> [Exercise description]:
Output exactly the lines from the line that has "The height and" through the last line of the data below, with no pictures.

______

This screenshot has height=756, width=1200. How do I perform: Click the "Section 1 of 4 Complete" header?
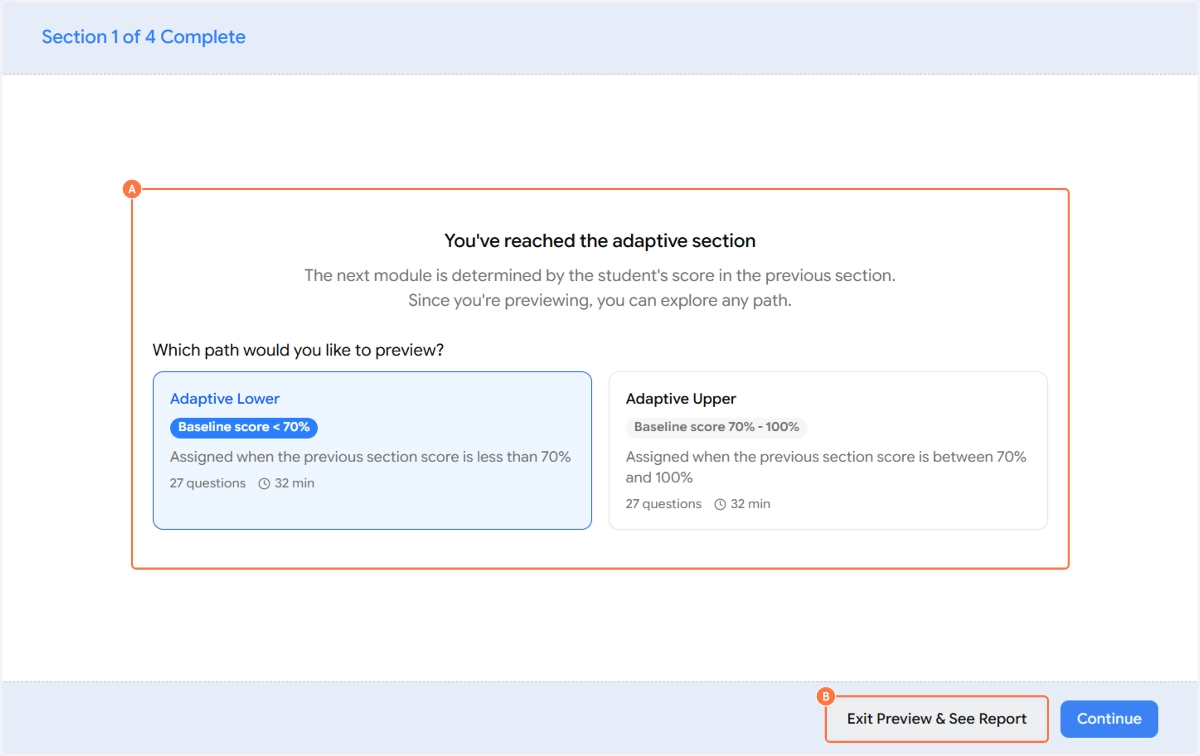143,37
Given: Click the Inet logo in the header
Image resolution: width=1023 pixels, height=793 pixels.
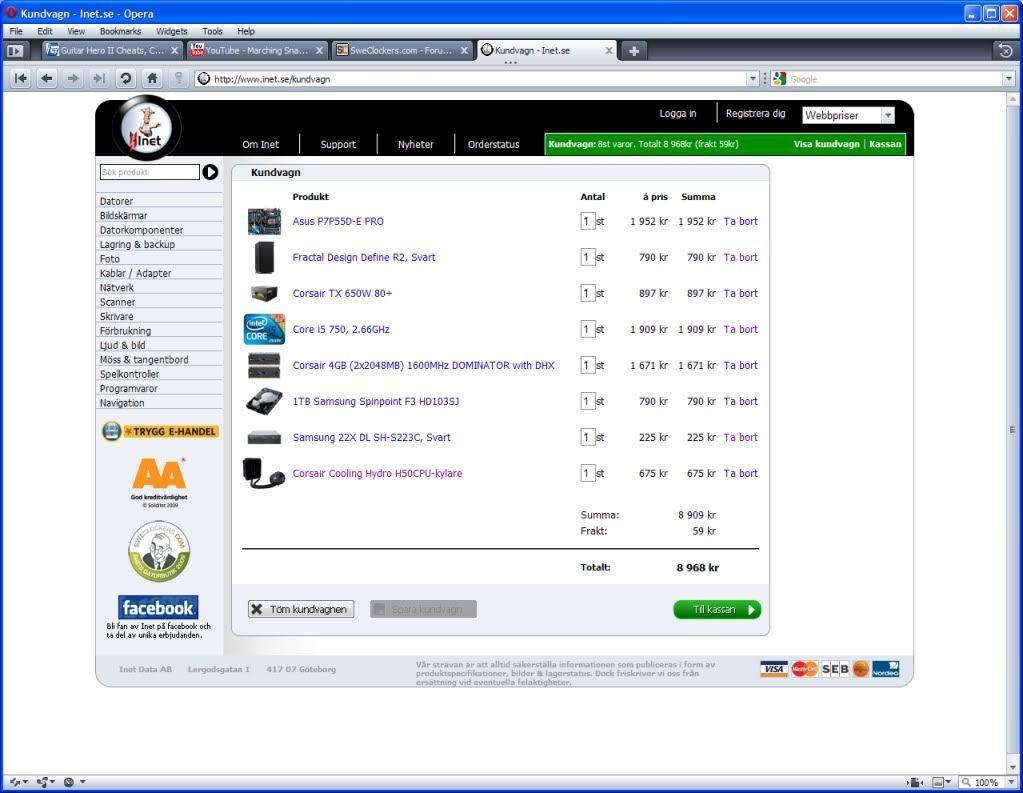Looking at the screenshot, I should [x=146, y=128].
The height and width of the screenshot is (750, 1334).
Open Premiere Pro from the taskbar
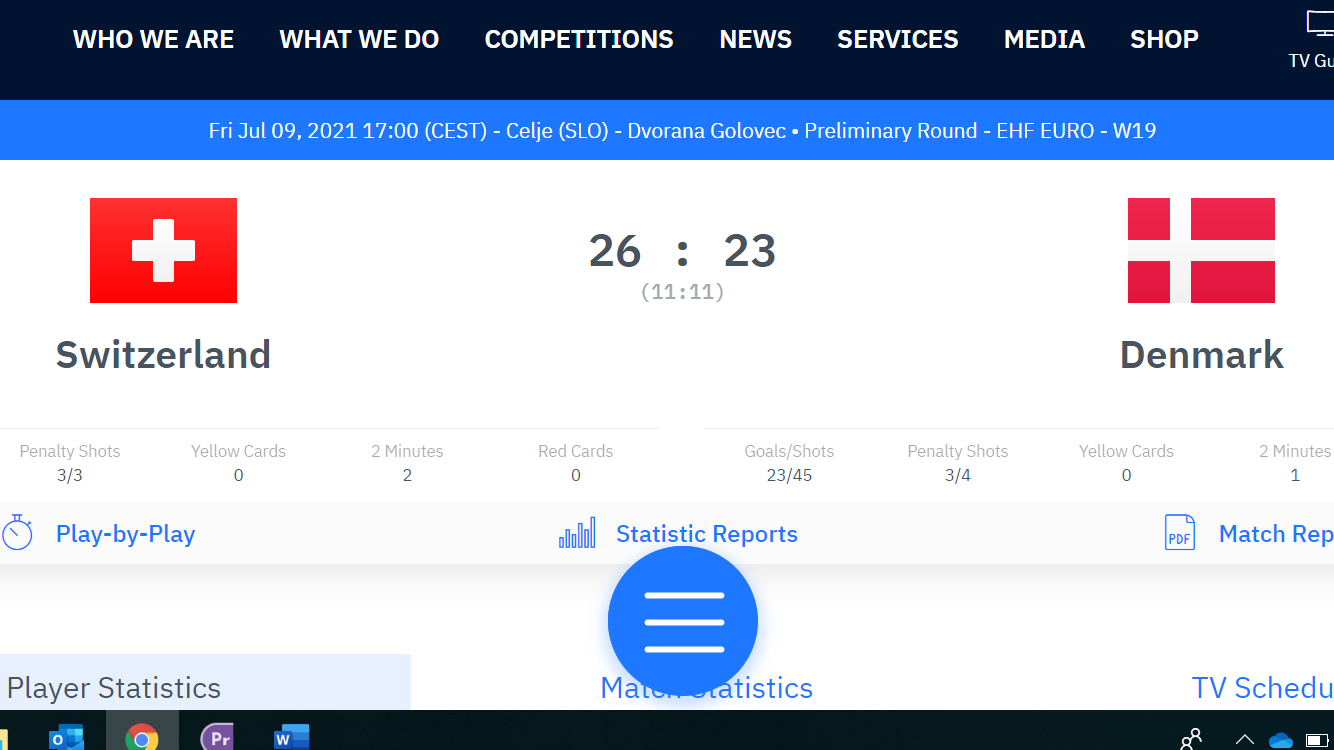tap(217, 739)
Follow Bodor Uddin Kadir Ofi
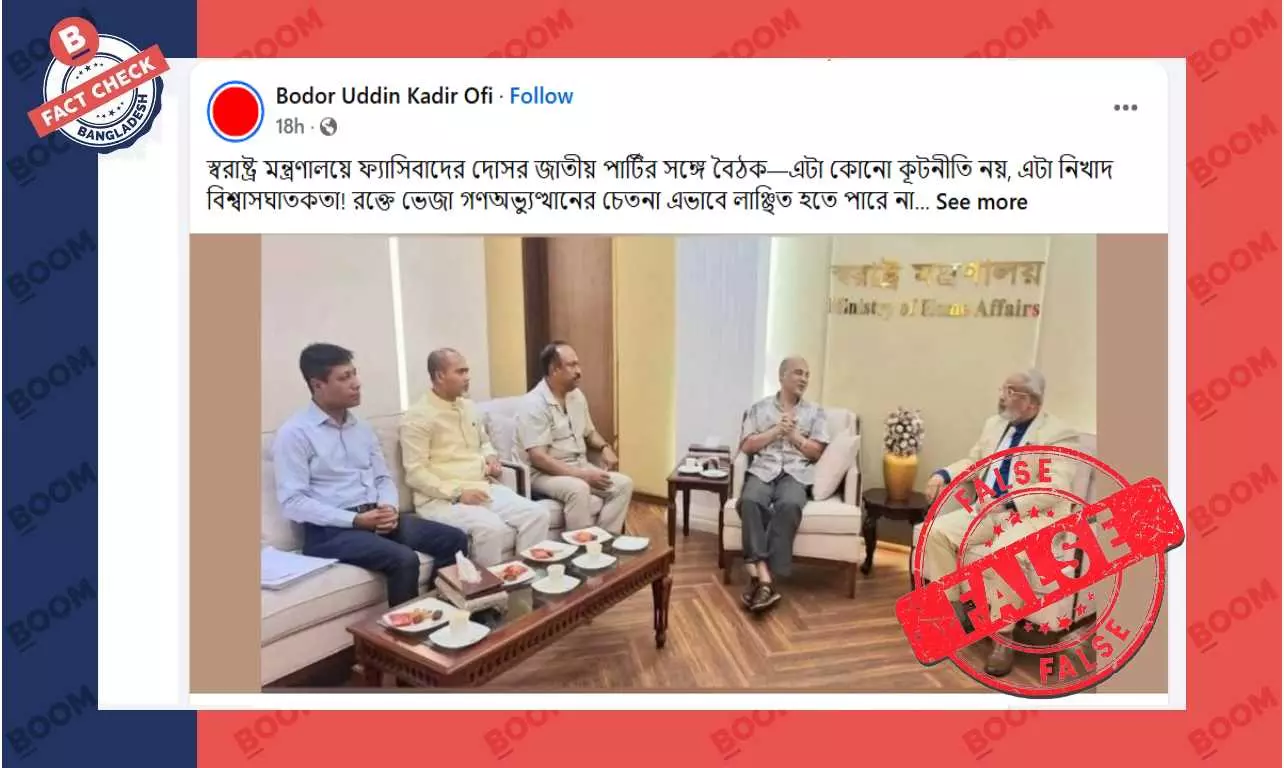The width and height of the screenshot is (1284, 768). [541, 96]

______

> [Reply to the task]:
The height and width of the screenshot is (750, 1334).
Open Premiere Pro from the taskbar
tap(217, 739)
Follow Bodor Uddin Kadir Ofi
The width and height of the screenshot is (1284, 768). [541, 96]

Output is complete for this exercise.